Victims of identity theft face more intense consequences as there is typically not a liability limit set by card companies or financial institutions. Moreover, it can be difficult to initially trace all the new accounts opened by the identity theft. Identity thieves are able to access information through malware and other scams, similar to fraud scams.

What can I do to protect myself?

Generating awareness of these scams and approaches is a crucial first step in protecting your identity and information. Other important steps to take for prevention include:

  • Be wary of questionable emails. As mentioned, phishing emails occur when hackers pose as legitimate places of business. Some scammers claim to work at the Internal Revenue Services (IRS) and request your bank information. Note that the IRS never initiates calls and usually contacts through regular mail delivered by the United States Postal Service.
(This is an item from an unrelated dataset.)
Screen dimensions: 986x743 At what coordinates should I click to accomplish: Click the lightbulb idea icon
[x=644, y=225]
  • Monitor use of your health insurance. Medical identity theft has become more common, so it’s important to track the use of your insurance and ensure that any claims are yours.
  • Always do your due diligence in checking your account statements. Regularly reviewing your credit card or bank statements will help you detect any questionable purchases as quickly as possible. If purchases show up on your statement, you can contact your bank to set up a fraud alert and immediately help protect your information from ongoing use. You can also set up an account freeze with credit bureaus if you’ve been a victim of identity theft. This can help prevent identity thieves from setting up new accounts, specifically credit or loan accounts. An account freeze will notify lenders to provide additional security verification measures.
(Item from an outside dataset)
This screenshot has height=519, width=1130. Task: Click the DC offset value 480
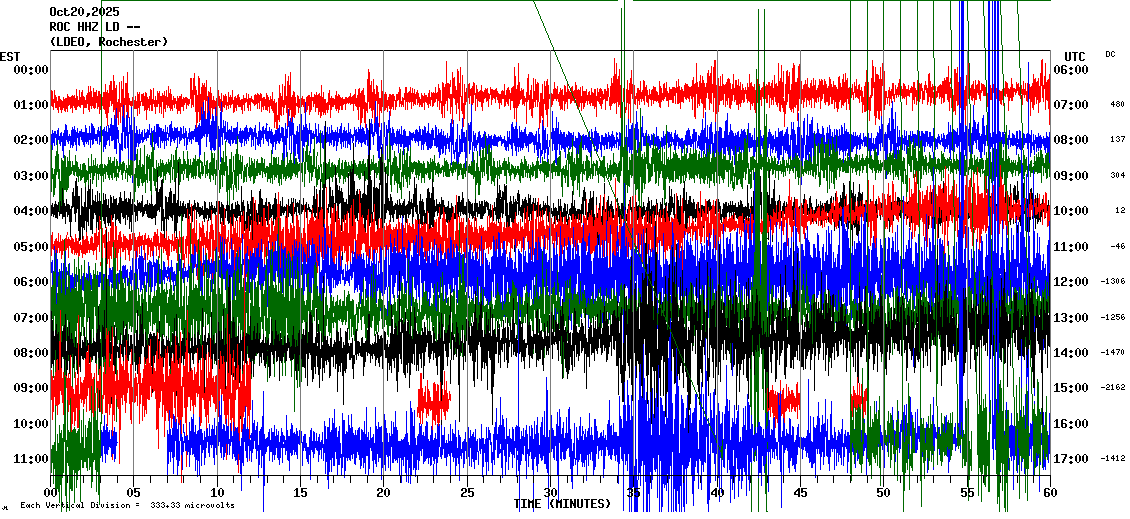(1117, 104)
  • Use strong passwords for online accounts. Hackers are better positioned to access accounts that don’t have strong password protection. It’s recommended that you have at least eight characters with differences from previous passwords. It’s also recommended that you don’t include real names in your passwords or even complete words.
  • Regularly monitor your credit. In the same spirit of regularly checking your bank accounts, it’s important to also keep an eye on your credit score. Some companies offer free credit reports and monitoring so that you can be notified if anything out of the ordinary takes place.
  • Do not use public wi-fi when sensitive information could be exposed. Many public wi-fi networks don’t have encryption or malware protection. As such, scammers can easily hijack your information on these types of networks.
  • Avoid keeping sensitive information accessible on your devices. Information like your birthdate, driver’s license number, bank account number, credit card number, address, name, and social security number should be securely stored with password protection.